O’Bannion stiffened. Then he returned to the foot of the cliff, three stories below. “What do you know, Senora Abel?”
Fanny smiled a thin, nasty smile and squared her shoulders. “We know you dumped her in the river and she floated downstream. We know you hired some woman to impersonate her.”
“Interesting.” Jorge choked out a laugh. “And how do you know this?”
“We figured it out,” Fanny answered, “after that night in Valparaiso. We saw you and the woman together. Did you hire her for your masquerade? Or is she your lady friend? Your coconspirator? Not that it matters.”

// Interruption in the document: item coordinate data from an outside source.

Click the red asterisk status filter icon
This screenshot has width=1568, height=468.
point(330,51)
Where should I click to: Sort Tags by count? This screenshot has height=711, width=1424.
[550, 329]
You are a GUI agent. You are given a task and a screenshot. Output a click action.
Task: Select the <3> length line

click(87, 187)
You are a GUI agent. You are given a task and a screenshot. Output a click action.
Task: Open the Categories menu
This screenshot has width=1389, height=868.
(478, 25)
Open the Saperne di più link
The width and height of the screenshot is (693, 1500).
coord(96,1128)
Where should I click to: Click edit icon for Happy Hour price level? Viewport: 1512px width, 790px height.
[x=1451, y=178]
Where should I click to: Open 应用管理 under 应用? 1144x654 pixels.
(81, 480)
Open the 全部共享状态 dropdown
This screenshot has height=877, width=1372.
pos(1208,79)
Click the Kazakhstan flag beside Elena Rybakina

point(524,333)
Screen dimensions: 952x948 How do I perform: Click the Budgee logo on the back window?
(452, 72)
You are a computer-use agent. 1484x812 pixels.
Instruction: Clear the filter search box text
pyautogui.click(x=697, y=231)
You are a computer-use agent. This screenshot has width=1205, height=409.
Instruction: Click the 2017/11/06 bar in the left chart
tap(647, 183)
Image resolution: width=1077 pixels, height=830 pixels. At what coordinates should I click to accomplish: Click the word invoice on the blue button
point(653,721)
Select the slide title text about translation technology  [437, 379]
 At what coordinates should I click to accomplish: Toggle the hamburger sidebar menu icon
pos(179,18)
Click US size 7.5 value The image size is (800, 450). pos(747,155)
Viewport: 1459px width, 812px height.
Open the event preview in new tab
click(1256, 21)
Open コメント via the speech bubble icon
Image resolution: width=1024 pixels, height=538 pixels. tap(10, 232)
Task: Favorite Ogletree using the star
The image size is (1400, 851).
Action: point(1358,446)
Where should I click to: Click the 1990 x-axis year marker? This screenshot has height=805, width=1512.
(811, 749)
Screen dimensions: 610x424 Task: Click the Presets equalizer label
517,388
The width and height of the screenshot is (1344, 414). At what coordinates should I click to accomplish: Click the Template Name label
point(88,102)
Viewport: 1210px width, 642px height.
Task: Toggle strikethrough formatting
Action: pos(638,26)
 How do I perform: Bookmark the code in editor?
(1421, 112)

“Is that it?” O’Bannion looked relieved. “Seeing her? So you are just guessing.”
“It’s more than guessing,” Fanny said. “When we tell the police what we know, they’ll talk to your Valparaiso friends and they’ll track her down. I think she’ll confess.”
O’Bannion laughed. “I doubt that very much.”
“What do you doubt? That they can track her down or that she’ll confess?”
Amy had been struck dumb by her mother’s reckless antagonism. Her one consolation was that Fanny wasn’t stupid. Impetuous and willful, but not stupid. Annoying and unfocused, but not stupid. Amy kept her mouth shut and tried to think it through. What was the point of all this? What could possibly be the point? And why was her mother standing stiffly like that and off centered, with her weight on her left side?